4. Middlemarch by George Eliot (1871) Another novel that lends itself to multiple readings and interpretations. I know so many people who have started to read this book but struggled because it’s a bit slow to get going and has a very large cast. One way to read it is to think of it like a soap opera with a few key relationships – the ‘eternal triangle’ of Dorothea, Casaubon and Ladislaw and the predatory Rosamund who snares Dr Lydgate and almost bankrupts him. Look beyond that however and you’ll find a novel about ambitions for great medical discoveries, altruism and electoral reform. All are thwarted. This is a novel about big ideas but one that also shows how gossip can bring a man down.
5. Germinal by Emile Zola (1885) My first experience of reading Zola and, though I’ve gone on to read a few others by him, this is the one that has a special place in my affection. It’s hard reading not because Zola’s prose is impenetrable but because of the subject matter – a struggle for survival by impoverished miners in France. They take strike action in the hope of a better future but their rebellion is violently crushed by the army and police. Uncompromisingly harsh this is a novel that is unforgettable.
6. The Awakening by Kate Chopin (1898) A novella about a woman who feels trapped in her role as wife and mother that was deplored at the time of publication but has come to be viewed as a key feminist text. Edna Pontellier’s process of “awakening” and self-discovery that constitutes the focus of the book takes several forms: she learns to swim, has an affair and leaves her husband and children. But her freedom doesn’t provide her with happiness. The ending is enigmatic – does Edna’s action represent a failure of her bid for freedom or is it a liberating triumph?
From the Twentieth Century
8. A Passage to India by E. M Forster (1924) Set against the backdrop of the British Raj and the Indian independence movement in the 1920s, Forster’s novel traces the disastrous consequences when well-meaning but clueless representatives of the colonial class mix with those who are subjects of the Raj. It features a tremendous set piece of an expedition to the Marabar caves where something happens (exactly what is a typical Forsterian ‘muddle’ that causes the disgrace of an Indian doctor and inflames the ruling Sahibs. The novel might feel a bit dated at times but it’s on the ball in its depiction of the difficulties in bridging cultural divides.

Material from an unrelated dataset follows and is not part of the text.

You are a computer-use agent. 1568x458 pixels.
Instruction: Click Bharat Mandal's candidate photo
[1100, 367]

9. Heart of the Matter — Grahame Greene (1948). Few authors do a better job of portraying people undergoing a moral crisis and tortured by their consciences. Greene himself didn’t care much for this book but I find his story of a British police officer who becomes embroiled in a moral crisis when he tries to do the decent thing for his wife who has had to endure years with him in a decaying, rotting African outpost of the British Empire. In the end there is no way out for him, except one of eternal spiritual damnation.

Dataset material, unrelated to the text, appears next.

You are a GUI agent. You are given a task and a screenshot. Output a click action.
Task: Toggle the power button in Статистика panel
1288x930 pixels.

10. Cry, the Beloved Country — Alan Paton (1948). I’m staying in Africa for my final choice. This novel is set in South Africa on the eve of apartheid,. Paton uses the story of a clergyman who travels to Johannesburg from his home in a small rural village and discovers racial tension, economic inequalities between black and white and a breakdown of traditional values. Paton uses multiple voices to expresses his love for South Africa and his fear for the future of his homeland. This is a novel of protest in a sense but its also an appeal for justice.